1) Just because you are a star now doesn’t mean it will last forever, but just because you aren’t now doesn’t mean you won’t be again. My father always told me “And this, too, shall pass,” and it is true for every stage of life. Never take for granted that things will always be right, and never think that just because things are rotten things won’t change. It’s that incredible middle ground that we need to all learn to walk like a tightrope. But then again, as Rabbi Nachman of Breslov always said, “The world is a very narrow bridge. The most important part is not to be afraid.”

2) Speaking of the world, it is a difficult and cruel place. You are shielded from it in college, but once you are kicked into it, you’ll learn that not everyone wants to help you succeed, that sometimes you will fail and that it will not necessarily mean just an F. It means more, but like the Fs you receive on assignments, it’s sometimes okay to fail, and it will help you learn. It’s not all sunshine and butterflies; it’s seriously hard work.

3) You shouldn’t be naïve about the world, but at the same time, you shouldn’t let it get your innocence. Just because the world is a cruel place doesn’t mean you have to sacrifice who you are for it. The fact is that if you do, you will wake up one day and realize what you did and face the hard truth that it will be too late to get it back.

4) Money is not an automatic. Know how to handle your finances. It’s absolutely essential if you’re going to function in life. When you go out into the real world, know how much you’re worth. Companies like to pretend you’re not worth as much as you are. However, money is not everything – remember all the poor people in this world who have true happiness, and all the rich people who are camped out at their therapists’ offices popping anti-depressants.

5) No one is going to take care of you for your entire life. Your parents may love you, but you’re not a baby. Take responsibility for your own actions, no matter what they are, and no matter what has happened. Don’t hide behind them.

6) Love is the most incredible gift that was given to human beings. It makes life worth living when times are tough, and they make life sweeter when life is good to you. We may break hearts and we may have our hearts broken, but giving up on love, or even the concept of it, shuts out the world and people from us. Love openly, and never shut anyone out just because of trivial things like politics, appearances or social standing. We need to learn to love people for everything they are – and everything they’re not.
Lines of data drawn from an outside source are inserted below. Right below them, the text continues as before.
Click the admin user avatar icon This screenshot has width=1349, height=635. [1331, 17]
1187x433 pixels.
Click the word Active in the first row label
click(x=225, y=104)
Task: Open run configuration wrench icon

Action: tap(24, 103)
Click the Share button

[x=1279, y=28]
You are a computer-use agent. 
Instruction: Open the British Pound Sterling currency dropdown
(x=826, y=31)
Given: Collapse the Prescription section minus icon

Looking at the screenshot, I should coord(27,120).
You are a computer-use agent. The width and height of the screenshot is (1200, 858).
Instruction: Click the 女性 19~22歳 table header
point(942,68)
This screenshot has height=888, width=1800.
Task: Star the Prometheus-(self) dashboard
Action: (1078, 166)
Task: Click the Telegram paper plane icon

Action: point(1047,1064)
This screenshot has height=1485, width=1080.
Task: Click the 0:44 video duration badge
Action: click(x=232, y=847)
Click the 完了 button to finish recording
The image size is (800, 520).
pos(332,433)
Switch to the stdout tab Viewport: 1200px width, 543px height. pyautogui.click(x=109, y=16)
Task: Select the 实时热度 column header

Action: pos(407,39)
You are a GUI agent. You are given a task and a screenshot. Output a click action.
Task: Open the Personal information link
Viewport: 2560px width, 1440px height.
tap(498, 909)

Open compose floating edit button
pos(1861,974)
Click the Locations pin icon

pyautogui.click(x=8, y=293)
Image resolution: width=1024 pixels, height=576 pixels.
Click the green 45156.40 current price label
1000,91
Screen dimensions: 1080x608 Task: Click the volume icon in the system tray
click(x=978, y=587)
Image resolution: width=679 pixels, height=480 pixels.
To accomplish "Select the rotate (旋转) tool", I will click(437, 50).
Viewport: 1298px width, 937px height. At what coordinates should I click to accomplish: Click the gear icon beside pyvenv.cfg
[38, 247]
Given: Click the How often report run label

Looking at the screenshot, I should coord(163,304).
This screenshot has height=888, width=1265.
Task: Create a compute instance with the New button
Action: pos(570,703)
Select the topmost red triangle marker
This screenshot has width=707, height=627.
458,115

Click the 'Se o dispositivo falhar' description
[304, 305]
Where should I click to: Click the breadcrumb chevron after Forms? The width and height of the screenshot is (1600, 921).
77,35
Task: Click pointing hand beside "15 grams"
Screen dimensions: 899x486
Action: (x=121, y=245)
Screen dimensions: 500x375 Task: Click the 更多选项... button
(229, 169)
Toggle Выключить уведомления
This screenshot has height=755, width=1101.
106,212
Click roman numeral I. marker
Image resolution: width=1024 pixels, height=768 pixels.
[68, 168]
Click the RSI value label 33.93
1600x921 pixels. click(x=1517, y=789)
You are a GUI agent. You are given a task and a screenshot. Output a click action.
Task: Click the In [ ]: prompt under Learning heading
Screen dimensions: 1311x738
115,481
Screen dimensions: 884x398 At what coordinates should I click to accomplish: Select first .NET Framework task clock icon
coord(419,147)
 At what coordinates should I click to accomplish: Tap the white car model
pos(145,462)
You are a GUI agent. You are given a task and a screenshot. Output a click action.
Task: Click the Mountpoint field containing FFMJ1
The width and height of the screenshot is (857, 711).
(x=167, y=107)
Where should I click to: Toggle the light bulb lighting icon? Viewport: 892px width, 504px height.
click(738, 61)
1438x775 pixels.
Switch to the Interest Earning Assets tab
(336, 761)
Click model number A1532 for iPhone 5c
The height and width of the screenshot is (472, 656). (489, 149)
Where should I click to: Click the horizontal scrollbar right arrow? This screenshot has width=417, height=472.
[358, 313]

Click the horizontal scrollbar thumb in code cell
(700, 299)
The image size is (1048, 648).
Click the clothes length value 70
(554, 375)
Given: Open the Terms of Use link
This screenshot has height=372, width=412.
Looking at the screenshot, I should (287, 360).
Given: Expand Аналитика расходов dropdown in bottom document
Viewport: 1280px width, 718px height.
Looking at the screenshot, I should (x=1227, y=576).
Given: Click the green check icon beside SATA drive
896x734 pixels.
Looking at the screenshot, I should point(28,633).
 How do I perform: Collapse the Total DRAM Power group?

7) Robert Frost gave me some of the most important advice I took into life: “Two roads diverged in a yellow wood, and I/I took the road less travelled by/and that has made all the difference.” I made choices in my life that were pretty unconventional. People wanted me to do a certain thing, and I followed my gut. No one can give you advice quite like your gut instinct. They have usually led me to some of my best choices. Trust yourself, and although it may feel like the wrong decision at first, it may not be the worst choice in the long run.

8) Sometimes it’s okay to fall apart. We break down from time to time, and need some TLC. Take the time to take care of yourself when you know you need it. If you repair yourself as needed, you’ll be ready to face challenges as they come. Sometimes the strength to deal with things comes from the ability to hit rock bottom.

9) Life is meant to be lived, so don’t hold back. Explore, dance, laugh and appreciate everything in the world. It’s crucial to do this, as life is incredibly unpredictable. Sometimes things we thought would last forever are taken away too fast. So live freely and share the experiences with those you care about. Never take a single breath you take for granted. Trust me, as this comes from a girl who for a while couldn’t breathe. Even your heart beating is sacred.

10) Oh, and it’s still okay to be different. No matter what anyone says. As I had said before, thank goodness for Lady Gaga and Glee.

Congrats, class of 2010! And Jacob, Lindzey, Griffin and Brian… I love you guys, and all the best as you set forth into the world and begin your amazing journeys! Mazel tov!